→ ABOUT THIS TASK
If pictures appear in the lines below, skip them and copy exactly the lines from the one containing "Where should I" through the one containing "The width and", and nothing else.

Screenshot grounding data

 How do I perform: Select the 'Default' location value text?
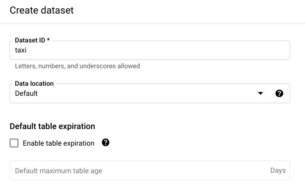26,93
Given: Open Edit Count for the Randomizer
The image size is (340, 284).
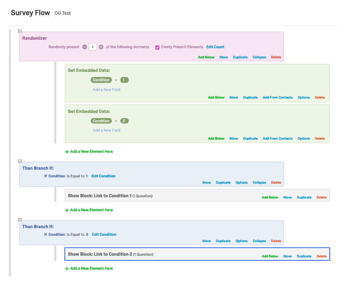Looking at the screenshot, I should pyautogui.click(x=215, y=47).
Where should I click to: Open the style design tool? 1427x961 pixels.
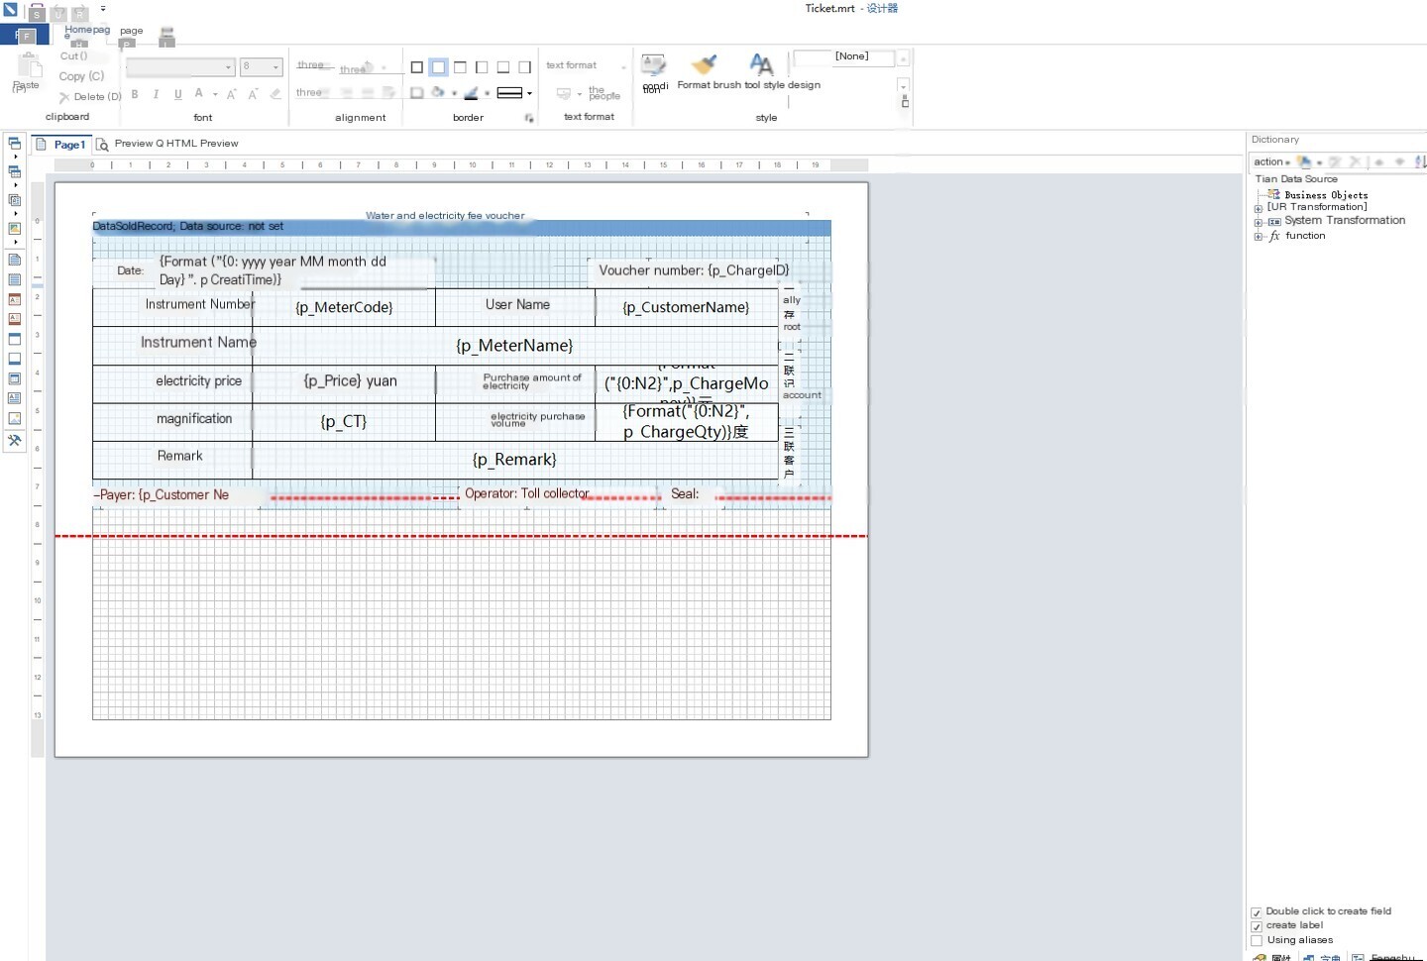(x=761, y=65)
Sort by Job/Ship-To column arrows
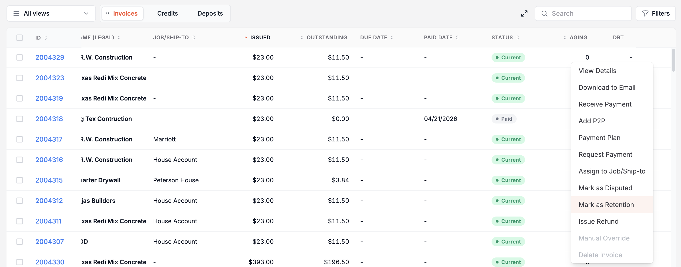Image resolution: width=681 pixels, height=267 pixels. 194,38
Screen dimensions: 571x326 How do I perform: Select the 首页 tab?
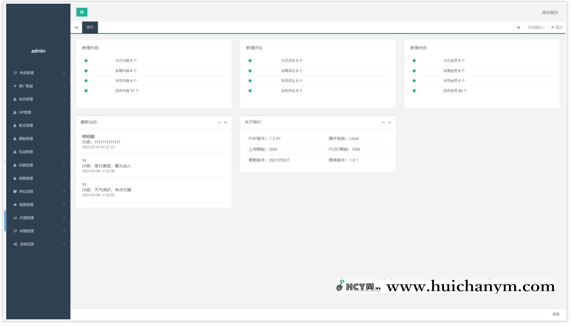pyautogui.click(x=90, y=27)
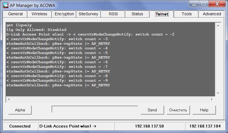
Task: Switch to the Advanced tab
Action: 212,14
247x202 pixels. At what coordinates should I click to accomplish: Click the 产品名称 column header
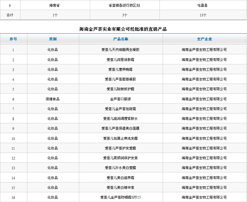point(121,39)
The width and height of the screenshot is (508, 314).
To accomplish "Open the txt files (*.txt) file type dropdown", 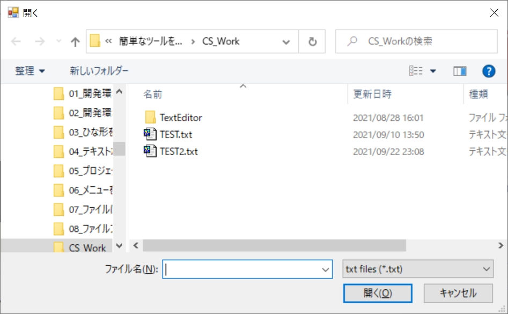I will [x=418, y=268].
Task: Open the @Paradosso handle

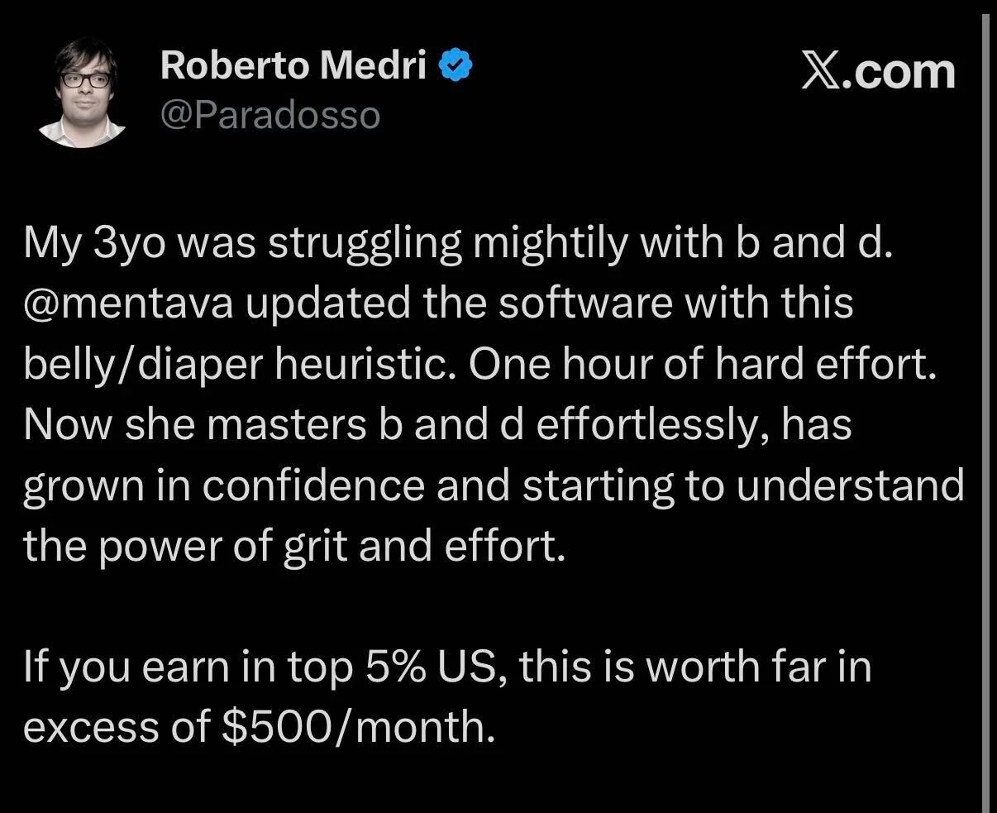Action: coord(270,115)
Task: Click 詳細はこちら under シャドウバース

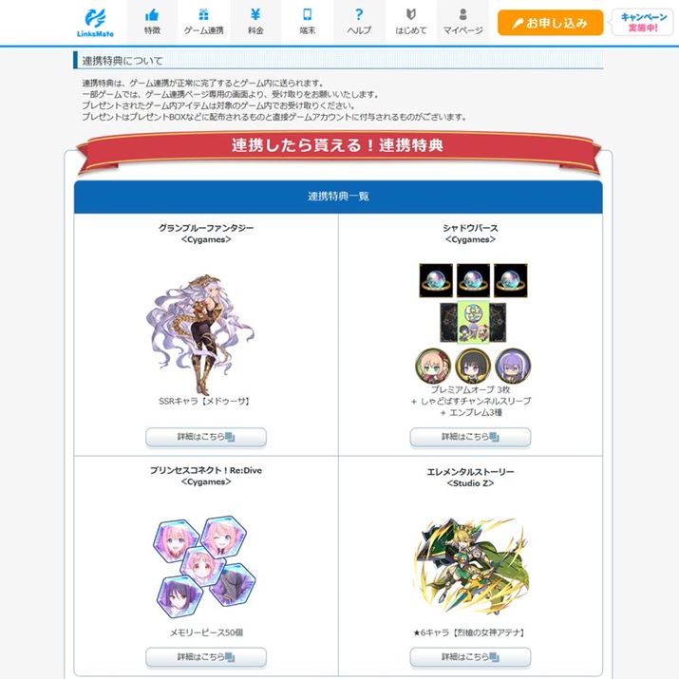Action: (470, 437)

→ SOLUTION BELOW
Where should I click to: Open the style design tool? 1427x961 pixels.
(x=761, y=65)
Sort by Job/Ship-To column arrows
Image resolution: width=681 pixels, height=267 pixels. 194,38
Screen dimensions: 571x326 How do I perform: Select the 首页 tab?
pyautogui.click(x=90, y=27)
Task: Switch to the Advanced tab
Action: 212,14
247x202 pixels. At what coordinates should I click to accomplish: Click the 产品名称 column header
point(121,39)
The width and height of the screenshot is (508, 314).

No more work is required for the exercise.